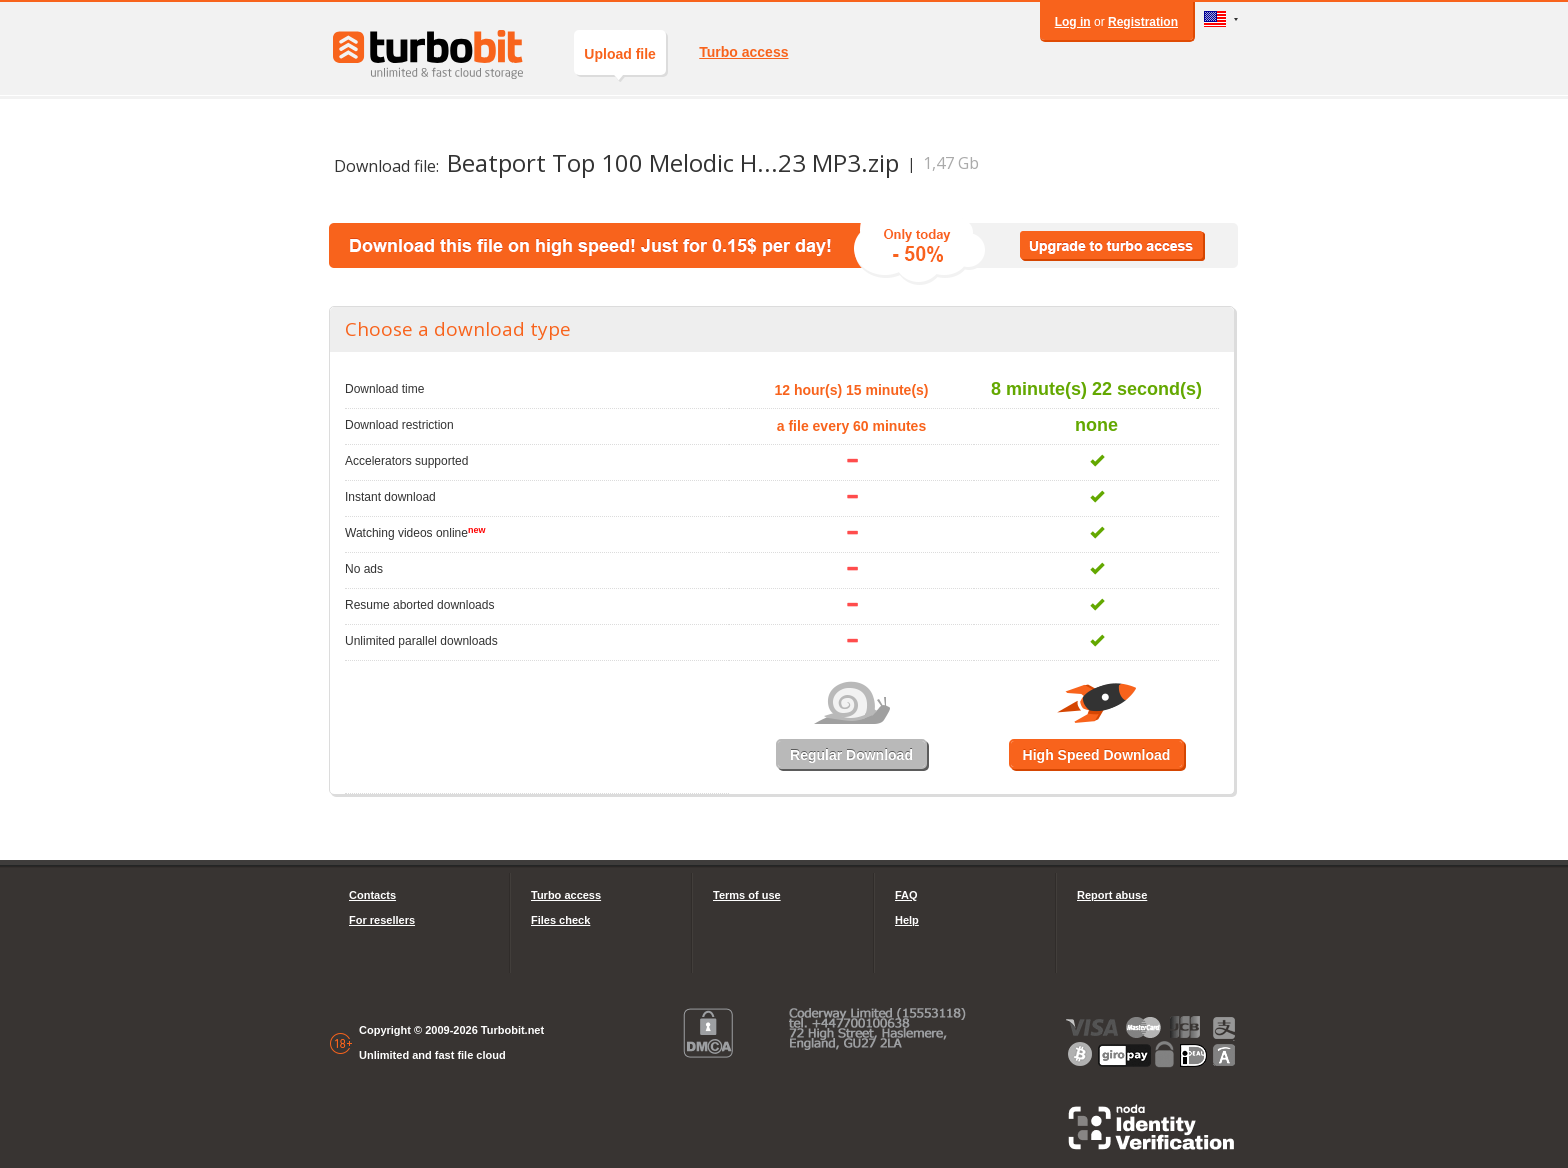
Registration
______
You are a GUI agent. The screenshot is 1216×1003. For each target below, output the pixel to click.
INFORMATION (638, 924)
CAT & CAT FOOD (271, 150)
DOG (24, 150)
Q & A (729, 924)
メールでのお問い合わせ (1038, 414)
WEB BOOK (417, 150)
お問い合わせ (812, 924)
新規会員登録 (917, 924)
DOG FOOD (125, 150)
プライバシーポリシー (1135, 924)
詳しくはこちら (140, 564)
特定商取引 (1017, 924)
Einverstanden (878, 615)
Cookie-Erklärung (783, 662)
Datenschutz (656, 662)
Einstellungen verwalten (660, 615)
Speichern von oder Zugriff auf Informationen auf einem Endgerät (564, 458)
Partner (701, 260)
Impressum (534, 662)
______
• **EXERCISE OBJECTIVE**:
Reproduce only the lines of the data beginning with the line containing "You are a GUI" and ending with the line containing "Impressum (534, 662)", both included, instructions and all. Multiply each coordinate in the answers by 1.9 and round the result to a whole number, rounding halves up. Leave every other number unchanged.

• **SOLUTION BELOW**:
You are a GUI agent. The screenshot is 1216×1003. For each target below, output the pixel to click.
INFORMATION (1212, 1756)
CAT & CAT FOOD (515, 285)
DOG (46, 285)
Q & A (1385, 1756)
メールでのお問い合わせ (1972, 787)
WEB BOOK (792, 285)
お問い合わせ (1543, 1756)
新規会員登録 (1742, 1756)
DOG FOOD (238, 285)
プライバシーポリシー (2157, 1756)
詳しくはこちら (266, 1072)
特定商取引 (1932, 1756)
Einverstanden (1668, 1169)
Cookie-Erklärung (1488, 1258)
Datenschutz (1246, 1258)
Einstellungen verwalten (1254, 1169)
Speichern von oder Zugriff auf Informationen auf einem Endgerät (1072, 870)
Partner (1332, 494)
Impressum (1015, 1258)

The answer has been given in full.